London: Cassell and Company Ltd, 1930. Folio (11 1/2 inches tall), original blue paper boards, gilt black cloth spine, top edge gilt, uncut. Small red ink-stamp to blank flyleaf, gentle toning to paper boards, mild wear to bottom edges, else Fine. Item #1375
"THEREFORE I COUNSEL CHRISTIANS / TO CRY GOD MERCY / AND MARY HIS MOTHER / BE OUR GO-BETWEEN"
Handsome limited edition of William Langland's medieval allegory—an illustrated folio printing of one of the greatest works in the history of English Literature. Translated by Donald Attwater and complemented by Denis Tegetmeier with seven plates illustrating the Seven Deadly Sins.

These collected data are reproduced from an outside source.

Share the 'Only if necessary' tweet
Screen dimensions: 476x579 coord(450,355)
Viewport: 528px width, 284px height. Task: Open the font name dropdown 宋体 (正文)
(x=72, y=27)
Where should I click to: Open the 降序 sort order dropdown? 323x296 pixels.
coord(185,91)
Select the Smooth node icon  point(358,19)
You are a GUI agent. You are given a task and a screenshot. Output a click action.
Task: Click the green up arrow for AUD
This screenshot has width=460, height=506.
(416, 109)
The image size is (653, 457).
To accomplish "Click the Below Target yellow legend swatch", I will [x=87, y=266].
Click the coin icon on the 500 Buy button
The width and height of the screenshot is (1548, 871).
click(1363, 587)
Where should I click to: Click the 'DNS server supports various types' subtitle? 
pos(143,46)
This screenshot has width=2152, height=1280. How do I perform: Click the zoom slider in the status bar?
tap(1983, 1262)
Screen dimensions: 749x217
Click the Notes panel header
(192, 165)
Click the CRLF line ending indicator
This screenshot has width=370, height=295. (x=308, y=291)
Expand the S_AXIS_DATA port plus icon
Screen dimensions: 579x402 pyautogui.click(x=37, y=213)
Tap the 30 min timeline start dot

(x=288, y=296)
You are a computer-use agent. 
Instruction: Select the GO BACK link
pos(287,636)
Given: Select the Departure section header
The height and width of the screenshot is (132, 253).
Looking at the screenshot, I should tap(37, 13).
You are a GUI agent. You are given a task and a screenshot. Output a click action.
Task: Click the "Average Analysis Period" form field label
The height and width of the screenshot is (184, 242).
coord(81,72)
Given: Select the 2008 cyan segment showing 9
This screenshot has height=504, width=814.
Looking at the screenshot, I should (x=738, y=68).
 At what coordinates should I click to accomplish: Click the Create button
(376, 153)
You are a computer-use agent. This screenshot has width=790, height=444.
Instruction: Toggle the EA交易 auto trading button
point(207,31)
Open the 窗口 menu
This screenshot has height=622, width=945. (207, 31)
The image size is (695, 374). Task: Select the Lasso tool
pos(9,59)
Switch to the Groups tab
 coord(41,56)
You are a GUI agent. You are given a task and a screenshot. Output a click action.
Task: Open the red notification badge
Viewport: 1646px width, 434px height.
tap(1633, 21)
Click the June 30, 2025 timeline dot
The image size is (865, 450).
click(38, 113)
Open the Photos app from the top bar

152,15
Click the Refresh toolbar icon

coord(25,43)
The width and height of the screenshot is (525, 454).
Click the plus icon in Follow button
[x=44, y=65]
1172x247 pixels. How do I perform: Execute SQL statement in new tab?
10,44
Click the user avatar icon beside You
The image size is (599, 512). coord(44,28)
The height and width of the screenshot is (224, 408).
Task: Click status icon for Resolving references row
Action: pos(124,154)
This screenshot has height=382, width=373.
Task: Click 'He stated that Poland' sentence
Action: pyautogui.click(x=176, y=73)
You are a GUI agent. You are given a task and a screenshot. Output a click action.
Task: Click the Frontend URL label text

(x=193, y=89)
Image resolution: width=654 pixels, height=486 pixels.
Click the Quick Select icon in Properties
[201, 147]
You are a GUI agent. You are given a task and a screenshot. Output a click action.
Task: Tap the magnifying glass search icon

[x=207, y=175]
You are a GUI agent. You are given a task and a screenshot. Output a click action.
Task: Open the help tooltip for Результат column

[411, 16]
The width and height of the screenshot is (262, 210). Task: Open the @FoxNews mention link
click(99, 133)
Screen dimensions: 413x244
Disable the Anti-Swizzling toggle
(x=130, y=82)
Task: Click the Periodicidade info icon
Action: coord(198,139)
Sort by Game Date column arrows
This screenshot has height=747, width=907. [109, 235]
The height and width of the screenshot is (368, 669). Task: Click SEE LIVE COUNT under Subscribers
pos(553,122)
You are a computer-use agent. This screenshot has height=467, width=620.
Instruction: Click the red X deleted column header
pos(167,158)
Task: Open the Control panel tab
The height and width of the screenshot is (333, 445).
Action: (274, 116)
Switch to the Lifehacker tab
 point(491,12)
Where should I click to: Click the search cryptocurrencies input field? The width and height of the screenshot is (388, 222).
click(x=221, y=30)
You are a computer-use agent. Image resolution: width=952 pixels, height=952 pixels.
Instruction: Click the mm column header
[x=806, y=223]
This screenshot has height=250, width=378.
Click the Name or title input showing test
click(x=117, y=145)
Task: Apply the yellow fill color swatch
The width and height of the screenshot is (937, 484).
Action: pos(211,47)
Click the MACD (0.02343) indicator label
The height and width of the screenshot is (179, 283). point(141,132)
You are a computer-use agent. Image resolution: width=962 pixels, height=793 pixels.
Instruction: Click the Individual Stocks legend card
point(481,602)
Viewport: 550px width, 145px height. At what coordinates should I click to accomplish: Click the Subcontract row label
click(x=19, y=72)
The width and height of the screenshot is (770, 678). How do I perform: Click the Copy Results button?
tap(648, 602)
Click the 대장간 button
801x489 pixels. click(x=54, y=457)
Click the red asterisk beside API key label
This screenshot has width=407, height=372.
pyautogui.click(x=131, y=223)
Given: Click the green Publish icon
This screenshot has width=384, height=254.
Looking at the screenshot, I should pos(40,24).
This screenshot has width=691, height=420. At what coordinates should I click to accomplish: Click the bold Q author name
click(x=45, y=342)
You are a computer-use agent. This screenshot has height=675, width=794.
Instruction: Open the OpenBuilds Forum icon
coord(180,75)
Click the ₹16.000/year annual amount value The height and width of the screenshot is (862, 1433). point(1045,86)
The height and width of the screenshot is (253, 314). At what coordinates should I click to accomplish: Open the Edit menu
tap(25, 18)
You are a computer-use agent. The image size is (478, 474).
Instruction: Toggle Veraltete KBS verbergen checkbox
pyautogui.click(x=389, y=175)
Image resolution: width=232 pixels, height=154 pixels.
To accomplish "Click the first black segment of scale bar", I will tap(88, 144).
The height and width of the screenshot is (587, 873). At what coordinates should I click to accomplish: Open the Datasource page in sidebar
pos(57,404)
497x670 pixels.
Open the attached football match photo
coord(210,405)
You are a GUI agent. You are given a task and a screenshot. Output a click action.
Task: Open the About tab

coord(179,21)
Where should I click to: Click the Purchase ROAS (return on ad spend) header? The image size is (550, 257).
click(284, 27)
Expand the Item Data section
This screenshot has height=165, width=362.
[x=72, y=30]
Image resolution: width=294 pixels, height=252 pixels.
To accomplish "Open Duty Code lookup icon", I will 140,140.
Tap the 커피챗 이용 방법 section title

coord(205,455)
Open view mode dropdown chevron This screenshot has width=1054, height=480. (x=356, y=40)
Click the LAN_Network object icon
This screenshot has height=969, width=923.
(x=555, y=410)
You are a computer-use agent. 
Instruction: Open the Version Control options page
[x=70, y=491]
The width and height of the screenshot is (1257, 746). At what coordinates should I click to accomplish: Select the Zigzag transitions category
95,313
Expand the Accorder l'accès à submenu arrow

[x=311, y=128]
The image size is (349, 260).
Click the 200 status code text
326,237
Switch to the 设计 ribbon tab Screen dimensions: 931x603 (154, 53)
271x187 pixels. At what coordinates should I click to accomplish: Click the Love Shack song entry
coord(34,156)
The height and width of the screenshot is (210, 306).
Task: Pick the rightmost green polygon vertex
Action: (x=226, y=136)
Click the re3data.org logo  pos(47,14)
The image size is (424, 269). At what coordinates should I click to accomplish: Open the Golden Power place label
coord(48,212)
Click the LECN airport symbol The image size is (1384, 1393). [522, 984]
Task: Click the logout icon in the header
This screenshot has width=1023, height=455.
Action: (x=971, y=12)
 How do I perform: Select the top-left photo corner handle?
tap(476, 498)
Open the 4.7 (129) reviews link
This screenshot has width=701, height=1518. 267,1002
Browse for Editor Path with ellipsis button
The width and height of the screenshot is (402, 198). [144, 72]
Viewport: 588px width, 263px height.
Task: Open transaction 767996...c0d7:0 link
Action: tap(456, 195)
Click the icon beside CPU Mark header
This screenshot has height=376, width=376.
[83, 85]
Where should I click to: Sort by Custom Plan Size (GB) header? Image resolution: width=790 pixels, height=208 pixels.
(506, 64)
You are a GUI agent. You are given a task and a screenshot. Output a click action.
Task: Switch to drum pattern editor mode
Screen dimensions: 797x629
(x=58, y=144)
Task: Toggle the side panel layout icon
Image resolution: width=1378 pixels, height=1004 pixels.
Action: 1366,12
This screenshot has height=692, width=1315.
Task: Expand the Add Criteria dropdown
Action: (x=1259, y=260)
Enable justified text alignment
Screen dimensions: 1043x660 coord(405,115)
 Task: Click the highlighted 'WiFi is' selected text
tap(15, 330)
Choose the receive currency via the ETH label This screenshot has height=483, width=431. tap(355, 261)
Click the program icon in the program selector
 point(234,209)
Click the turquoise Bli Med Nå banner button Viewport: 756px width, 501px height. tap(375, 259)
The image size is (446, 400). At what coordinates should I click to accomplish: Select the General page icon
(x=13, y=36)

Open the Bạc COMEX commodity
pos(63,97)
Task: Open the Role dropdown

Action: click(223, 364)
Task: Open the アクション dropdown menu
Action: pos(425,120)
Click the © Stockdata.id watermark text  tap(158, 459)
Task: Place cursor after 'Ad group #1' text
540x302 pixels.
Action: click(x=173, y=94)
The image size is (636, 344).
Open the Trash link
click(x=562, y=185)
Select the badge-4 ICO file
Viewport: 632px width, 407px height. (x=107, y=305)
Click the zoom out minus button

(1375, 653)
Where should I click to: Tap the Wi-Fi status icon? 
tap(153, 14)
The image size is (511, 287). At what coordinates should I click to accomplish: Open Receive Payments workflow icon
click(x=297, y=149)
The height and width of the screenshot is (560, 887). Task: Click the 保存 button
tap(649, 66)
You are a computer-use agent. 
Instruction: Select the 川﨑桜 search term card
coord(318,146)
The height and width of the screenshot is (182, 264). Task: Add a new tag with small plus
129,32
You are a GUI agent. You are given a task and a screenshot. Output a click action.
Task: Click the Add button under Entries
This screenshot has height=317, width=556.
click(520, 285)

According to the Catholic historian Christopher Dawson, Piers the Plowman represents "a precious and almost unique record" of medieval Christendom in the minds of the masses (as opposed to that of the courts or of the schools and universities). Langland’s fourteenth century poem "is a voice from the underworld of the common people, speaking their language, using their imagery and sharing their ideals." Attwater's "Version" consists of a lengthy Introduction ("D.A. / Machynlleth, West Wales / 8th September 1930") divided into four sections: The Poem, The Author, The Version, The Theme.
After settling on William Langland as the likely author, Attwater contradicts the idea that the book is an attack on "the iniquities of those in places of power and advantage" such as the Church and the King: "that Langland was what we should now call a convinced Catholic sticks out all over his poem, and his politics were anything but 'radical.'" One of 200 copies, printed on hand-made paper at the Curwen Press, and numbered in ink on the limitation page. One of the publisher's series, La Belle Sauvage Editions. With a Latin epigraph from the Book of Genesis—Ecce Somniator Venit ("Behold, this Dreamer Cometh")—printed on the title page and "Dedicated in Honour of Saint Dominic and Saint Francis / Founders of the Friars." With end Notes after the text. Christopher Dawson. Religion and the Rise of Western Culture.